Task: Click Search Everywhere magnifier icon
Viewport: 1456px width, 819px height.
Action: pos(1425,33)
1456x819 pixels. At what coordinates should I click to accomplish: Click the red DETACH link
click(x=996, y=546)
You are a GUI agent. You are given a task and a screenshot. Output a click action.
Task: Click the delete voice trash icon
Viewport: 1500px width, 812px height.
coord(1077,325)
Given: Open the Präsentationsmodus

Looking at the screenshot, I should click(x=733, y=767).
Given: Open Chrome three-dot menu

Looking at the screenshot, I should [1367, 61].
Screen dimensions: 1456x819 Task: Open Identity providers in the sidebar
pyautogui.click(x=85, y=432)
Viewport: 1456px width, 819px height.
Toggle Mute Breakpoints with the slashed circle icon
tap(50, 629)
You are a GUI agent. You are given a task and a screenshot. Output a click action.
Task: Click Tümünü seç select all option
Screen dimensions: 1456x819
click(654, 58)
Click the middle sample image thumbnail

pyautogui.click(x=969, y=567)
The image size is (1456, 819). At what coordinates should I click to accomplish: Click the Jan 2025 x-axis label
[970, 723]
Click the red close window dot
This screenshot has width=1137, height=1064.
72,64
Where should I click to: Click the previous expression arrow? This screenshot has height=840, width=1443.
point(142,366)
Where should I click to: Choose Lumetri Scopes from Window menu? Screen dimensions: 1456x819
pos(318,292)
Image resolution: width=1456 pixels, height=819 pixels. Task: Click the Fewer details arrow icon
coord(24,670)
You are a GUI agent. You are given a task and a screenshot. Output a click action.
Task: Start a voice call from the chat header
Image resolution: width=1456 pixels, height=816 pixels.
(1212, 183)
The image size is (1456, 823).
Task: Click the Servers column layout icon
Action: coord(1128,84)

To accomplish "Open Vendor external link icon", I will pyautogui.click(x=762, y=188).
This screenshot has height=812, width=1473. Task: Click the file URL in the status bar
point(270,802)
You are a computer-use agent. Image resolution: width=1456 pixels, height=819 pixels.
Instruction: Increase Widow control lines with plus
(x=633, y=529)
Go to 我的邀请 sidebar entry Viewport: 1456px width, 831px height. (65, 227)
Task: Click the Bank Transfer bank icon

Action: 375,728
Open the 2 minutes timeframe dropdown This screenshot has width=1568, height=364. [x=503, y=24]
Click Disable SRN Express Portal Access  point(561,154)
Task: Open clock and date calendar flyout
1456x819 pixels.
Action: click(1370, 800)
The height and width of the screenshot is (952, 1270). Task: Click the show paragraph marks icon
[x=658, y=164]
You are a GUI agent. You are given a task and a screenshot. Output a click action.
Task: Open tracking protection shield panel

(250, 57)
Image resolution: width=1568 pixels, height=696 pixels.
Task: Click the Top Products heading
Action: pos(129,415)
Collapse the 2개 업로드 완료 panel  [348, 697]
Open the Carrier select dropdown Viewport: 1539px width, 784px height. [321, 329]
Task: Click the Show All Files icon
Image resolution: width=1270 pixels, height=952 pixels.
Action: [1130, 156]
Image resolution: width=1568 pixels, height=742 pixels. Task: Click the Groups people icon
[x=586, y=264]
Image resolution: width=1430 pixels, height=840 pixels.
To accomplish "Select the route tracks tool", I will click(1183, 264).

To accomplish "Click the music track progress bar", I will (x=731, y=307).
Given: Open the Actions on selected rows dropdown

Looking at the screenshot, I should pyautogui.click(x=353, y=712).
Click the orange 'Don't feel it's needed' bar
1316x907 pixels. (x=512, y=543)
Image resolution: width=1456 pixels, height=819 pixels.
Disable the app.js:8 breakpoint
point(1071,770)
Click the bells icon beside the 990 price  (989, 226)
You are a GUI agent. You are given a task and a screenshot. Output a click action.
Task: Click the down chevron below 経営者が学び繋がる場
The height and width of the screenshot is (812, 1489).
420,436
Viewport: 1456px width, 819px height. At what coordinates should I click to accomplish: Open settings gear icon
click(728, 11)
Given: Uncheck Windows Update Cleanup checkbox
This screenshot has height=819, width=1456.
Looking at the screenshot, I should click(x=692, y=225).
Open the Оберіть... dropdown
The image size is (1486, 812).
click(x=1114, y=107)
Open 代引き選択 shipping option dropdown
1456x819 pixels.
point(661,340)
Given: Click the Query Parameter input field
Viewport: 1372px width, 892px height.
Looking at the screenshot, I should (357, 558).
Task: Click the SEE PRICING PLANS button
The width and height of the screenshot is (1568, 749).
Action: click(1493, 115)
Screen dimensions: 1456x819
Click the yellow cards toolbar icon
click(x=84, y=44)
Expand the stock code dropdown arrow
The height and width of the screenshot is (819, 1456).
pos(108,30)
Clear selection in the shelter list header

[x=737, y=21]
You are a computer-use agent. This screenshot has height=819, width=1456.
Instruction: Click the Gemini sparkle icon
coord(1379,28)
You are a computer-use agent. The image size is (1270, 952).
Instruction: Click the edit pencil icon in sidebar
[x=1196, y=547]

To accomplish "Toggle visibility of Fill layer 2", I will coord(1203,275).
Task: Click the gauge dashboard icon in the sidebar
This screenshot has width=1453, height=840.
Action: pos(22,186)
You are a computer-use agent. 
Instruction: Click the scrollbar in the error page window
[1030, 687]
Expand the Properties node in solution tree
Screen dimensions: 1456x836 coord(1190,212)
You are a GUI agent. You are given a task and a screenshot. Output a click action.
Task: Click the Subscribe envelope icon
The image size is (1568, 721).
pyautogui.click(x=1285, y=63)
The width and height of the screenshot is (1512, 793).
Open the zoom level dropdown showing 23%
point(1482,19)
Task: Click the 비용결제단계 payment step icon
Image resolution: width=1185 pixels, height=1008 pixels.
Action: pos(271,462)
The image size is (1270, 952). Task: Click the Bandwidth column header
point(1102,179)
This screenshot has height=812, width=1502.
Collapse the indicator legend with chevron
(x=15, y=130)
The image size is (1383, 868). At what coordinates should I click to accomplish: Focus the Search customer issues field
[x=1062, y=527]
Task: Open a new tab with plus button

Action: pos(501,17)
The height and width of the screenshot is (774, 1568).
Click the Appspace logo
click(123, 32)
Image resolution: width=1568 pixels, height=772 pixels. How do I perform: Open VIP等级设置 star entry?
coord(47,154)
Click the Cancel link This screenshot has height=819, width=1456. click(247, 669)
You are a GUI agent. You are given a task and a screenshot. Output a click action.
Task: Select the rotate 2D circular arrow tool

HOW TO COMPLETE THIS TASK:
Retype all of the data word for word.

WRITTEN ANSWER:
Task: Click Search Everywhere magnifier icon
Viewport: 1456px width, 819px height.
Action: pos(1425,33)
1456x819 pixels. At what coordinates should I click to accomplish: Click the red DETACH link
click(x=996, y=546)
You are a GUI agent. You are given a task and a screenshot. Output a click action.
Task: Click the delete voice trash icon
Viewport: 1500px width, 812px height.
coord(1077,325)
Given: Open the Präsentationsmodus

Looking at the screenshot, I should click(x=733, y=767).
Given: Open Chrome three-dot menu

Looking at the screenshot, I should [1367, 61].
Screen dimensions: 1456x819 Task: Open Identity providers in the sidebar
pyautogui.click(x=85, y=432)
Viewport: 1456px width, 819px height.
Toggle Mute Breakpoints with the slashed circle icon
tap(50, 629)
You are a GUI agent. You are given a task and a screenshot. Output a click action.
Task: Click Tümünü seç select all option
Screen dimensions: 1456x819
click(654, 58)
Click the middle sample image thumbnail

pyautogui.click(x=969, y=567)
The image size is (1456, 819). At what coordinates should I click to accomplish: Click the Jan 2025 x-axis label
[970, 723]
Click the red close window dot
This screenshot has width=1137, height=1064.
72,64
Where should I click to: Click the previous expression arrow? This screenshot has height=840, width=1443.
point(142,366)
Where should I click to: Choose Lumetri Scopes from Window menu? Screen dimensions: 1456x819
pos(318,292)
Image resolution: width=1456 pixels, height=819 pixels. Task: Click the Fewer details arrow icon
coord(24,670)
You are a GUI agent. You are given a task and a screenshot. Output a click action.
Task: Start a voice call from the chat header
Image resolution: width=1456 pixels, height=816 pixels.
(1212, 183)
The image size is (1456, 823).
Task: Click the Servers column layout icon
Action: coord(1128,84)

To accomplish "Open Vendor external link icon", I will pyautogui.click(x=762, y=188).
This screenshot has height=812, width=1473. Task: Click the file URL in the status bar
point(270,802)
You are a computer-use agent. Image resolution: width=1456 pixels, height=819 pixels.
Instruction: Increase Widow control lines with plus
(x=633, y=529)
Go to 我的邀请 sidebar entry Viewport: 1456px width, 831px height. (65, 227)
Task: Click the Bank Transfer bank icon

Action: 375,728
Open the 2 minutes timeframe dropdown This screenshot has width=1568, height=364. [x=503, y=24]
Click Disable SRN Express Portal Access  point(561,154)
Task: Open clock and date calendar flyout
1456x819 pixels.
Action: click(1370, 800)
The height and width of the screenshot is (952, 1270). Task: Click the show paragraph marks icon
[x=658, y=164]
You are a GUI agent. You are given a task and a screenshot. Output a click action.
Task: Open tracking protection shield panel

(250, 57)
Image resolution: width=1568 pixels, height=696 pixels.
Task: Click the Top Products heading
Action: pos(129,415)
Collapse the 2개 업로드 완료 panel  [348, 697]
Open the Carrier select dropdown Viewport: 1539px width, 784px height. [321, 329]
Task: Click the Show All Files icon
Image resolution: width=1270 pixels, height=952 pixels.
Action: [1130, 156]
Image resolution: width=1568 pixels, height=742 pixels. Task: Click the Groups people icon
[x=586, y=264]
Image resolution: width=1430 pixels, height=840 pixels.
To accomplish "Select the route tracks tool", I will click(1183, 264).

To accomplish "Click the music track progress bar", I will (x=731, y=307).
Given: Open the Actions on selected rows dropdown

Looking at the screenshot, I should pyautogui.click(x=353, y=712).
Click the orange 'Don't feel it's needed' bar
1316x907 pixels. (x=512, y=543)
Image resolution: width=1456 pixels, height=819 pixels.
Disable the app.js:8 breakpoint
point(1071,770)
Click the bells icon beside the 990 price  (989, 226)
You are a GUI agent. You are given a task and a screenshot. Output a click action.
Task: Click the down chevron below 経営者が学び繋がる場
The height and width of the screenshot is (812, 1489).
420,436
Viewport: 1456px width, 819px height. At what coordinates should I click to accomplish: Open settings gear icon
click(728, 11)
Given: Uncheck Windows Update Cleanup checkbox
This screenshot has height=819, width=1456.
Looking at the screenshot, I should click(x=692, y=225).
Open the Оберіть... dropdown
The image size is (1486, 812).
click(x=1114, y=107)
Open 代引き選択 shipping option dropdown
1456x819 pixels.
point(661,340)
Given: Click the Query Parameter input field
Viewport: 1372px width, 892px height.
Looking at the screenshot, I should (357, 558).
Task: Click the SEE PRICING PLANS button
The width and height of the screenshot is (1568, 749).
Action: click(1493, 115)
Screen dimensions: 1456x819
Click the yellow cards toolbar icon
click(x=84, y=44)
Expand the stock code dropdown arrow
The height and width of the screenshot is (819, 1456).
pos(108,30)
Clear selection in the shelter list header

[x=737, y=21]
You are a computer-use agent. This screenshot has height=819, width=1456.
Instruction: Click the Gemini sparkle icon
coord(1379,28)
You are a computer-use agent. The image size is (1270, 952).
Instruction: Click the edit pencil icon in sidebar
[x=1196, y=547]

To accomplish "Toggle visibility of Fill layer 2", I will coord(1203,275).
Task: Click the gauge dashboard icon in the sidebar
This screenshot has width=1453, height=840.
Action: pos(22,186)
You are a computer-use agent. 
Instruction: Click the scrollbar in the error page window
[1030, 687]
Expand the Properties node in solution tree
Screen dimensions: 1456x836 coord(1190,212)
You are a GUI agent. You are given a task and a screenshot. Output a click action.
Task: Click the Subscribe envelope icon
The image size is (1568, 721).
pyautogui.click(x=1285, y=63)
The width and height of the screenshot is (1512, 793).
Open the zoom level dropdown showing 23%
point(1482,19)
Task: Click the 비용결제단계 payment step icon
Image resolution: width=1185 pixels, height=1008 pixels.
Action: pos(271,462)
The image size is (1270, 952). Task: Click the Bandwidth column header
point(1102,179)
This screenshot has height=812, width=1502.
Collapse the indicator legend with chevron
(x=15, y=130)
The image size is (1383, 868). At what coordinates should I click to accomplish: Focus the Search customer issues field
[x=1062, y=527]
Task: Open a new tab with plus button

Action: pos(501,17)
The height and width of the screenshot is (774, 1568).
Click the Appspace logo
click(123, 32)
Image resolution: width=1568 pixels, height=772 pixels. How do I perform: Open VIP等级设置 star entry?
coord(47,154)
Click the Cancel link This screenshot has height=819, width=1456. click(247, 669)
You are a GUI agent. You are given a task and a screenshot. Output a click action.
Task: Select the rotate 2D circular arrow tool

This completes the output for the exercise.